WRITTEN EXERCISE A: Copy the saved entries from the line containing "1019x775 pixels." through the final entry, keeping each line identical.

+--

Re: [TCML] Rectifying A Tesla Coil: Point-Plane Collector Gaps in sparks

["Peter Terren" <pterren@xxxxxxxxxxxx>]

I have a lot of pics with gaps in normal sparks here:
http://tesladownunder.com/HVsparks.htm#Spark%20structure
Peter

----- Original Message ----- 
From: "Bert Hickman" <bert.hickman@xxxxxxxxxx>


> Hi Jeff,
>
> Gaps and bright regions within sparks seem to show up within relatively 
> low energy HV systems - i.e., where terminal capacitances and 
> follow-through currents are limited. They are easily observed within low 
> energy electrostatic discharges, with lower power Tesla Coils, or within 
> sparks from pulsed induction coils.
>
> The root causes appear to due to fundamental differences between how 
> sparks propagate across the gap from positive or negative electrodes and 
> (in the case of Tesla coils or other repetitive discharges) as previous 
> channels become reignited. These subtle effects tend not to be as 
> readily observed within high energy sparks or arcs since the high.

+--

WRITTEN EXERCISE B: According to the thread on gaps in Tesla coil sparks, in what kind of HV systems do gaps and bright regions within sparks seem to show up?

Saved entries:

+--

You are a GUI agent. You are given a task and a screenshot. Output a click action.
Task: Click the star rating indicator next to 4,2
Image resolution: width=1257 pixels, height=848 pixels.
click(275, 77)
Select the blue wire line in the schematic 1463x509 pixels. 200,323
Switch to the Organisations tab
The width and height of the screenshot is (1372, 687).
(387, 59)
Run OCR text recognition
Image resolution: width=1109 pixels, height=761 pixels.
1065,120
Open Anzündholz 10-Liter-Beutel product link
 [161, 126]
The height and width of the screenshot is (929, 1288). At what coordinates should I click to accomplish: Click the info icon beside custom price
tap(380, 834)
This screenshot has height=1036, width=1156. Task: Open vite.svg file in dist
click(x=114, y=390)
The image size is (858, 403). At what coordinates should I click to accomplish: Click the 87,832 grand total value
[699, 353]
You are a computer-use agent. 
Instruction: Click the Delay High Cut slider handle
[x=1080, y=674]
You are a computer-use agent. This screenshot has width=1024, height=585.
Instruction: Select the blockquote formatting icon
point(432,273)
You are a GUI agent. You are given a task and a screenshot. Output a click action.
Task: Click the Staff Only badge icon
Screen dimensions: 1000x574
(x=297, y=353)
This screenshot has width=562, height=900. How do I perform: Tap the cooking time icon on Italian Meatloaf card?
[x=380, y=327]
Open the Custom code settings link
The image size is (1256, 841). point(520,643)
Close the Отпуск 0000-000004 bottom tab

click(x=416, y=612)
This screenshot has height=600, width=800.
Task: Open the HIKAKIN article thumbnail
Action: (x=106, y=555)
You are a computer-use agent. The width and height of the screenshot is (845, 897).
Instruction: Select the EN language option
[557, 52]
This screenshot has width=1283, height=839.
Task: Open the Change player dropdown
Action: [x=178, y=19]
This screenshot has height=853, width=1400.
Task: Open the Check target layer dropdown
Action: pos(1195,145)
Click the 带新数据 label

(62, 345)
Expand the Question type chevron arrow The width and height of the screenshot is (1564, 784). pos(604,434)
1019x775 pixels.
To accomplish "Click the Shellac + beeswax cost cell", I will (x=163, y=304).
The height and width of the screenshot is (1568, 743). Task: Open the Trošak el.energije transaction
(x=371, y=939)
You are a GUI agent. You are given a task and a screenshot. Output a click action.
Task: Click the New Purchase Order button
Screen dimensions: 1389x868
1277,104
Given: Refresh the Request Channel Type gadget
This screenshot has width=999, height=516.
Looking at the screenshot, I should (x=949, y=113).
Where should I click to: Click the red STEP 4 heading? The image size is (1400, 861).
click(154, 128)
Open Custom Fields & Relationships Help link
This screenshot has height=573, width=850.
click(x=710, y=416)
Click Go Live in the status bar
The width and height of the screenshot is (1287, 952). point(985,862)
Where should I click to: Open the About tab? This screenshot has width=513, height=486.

+--

EXERCISE OUTPUT A:
1019x775 pixels.
To accomplish "Click the Shellac + beeswax cost cell", I will (x=163, y=304).
The height and width of the screenshot is (1568, 743). Task: Open the Trošak el.energije transaction
(x=371, y=939)
You are a GUI agent. You are given a task and a screenshot. Output a click action.
Task: Click the New Purchase Order button
Screen dimensions: 1389x868
1277,104
Given: Refresh the Request Channel Type gadget
This screenshot has width=999, height=516.
Looking at the screenshot, I should (x=949, y=113).
Where should I click to: Click the red STEP 4 heading? The image size is (1400, 861).
click(154, 128)
Open Custom Fields & Relationships Help link
This screenshot has height=573, width=850.
click(x=710, y=416)
Click Go Live in the status bar
The width and height of the screenshot is (1287, 952). point(985,862)
Where should I click to: Open the About tab? This screenshot has width=513, height=486.

EXERCISE OUTPUT B: Relatively low energy HV systems, where terminal capacitances and follow-through currents are limited.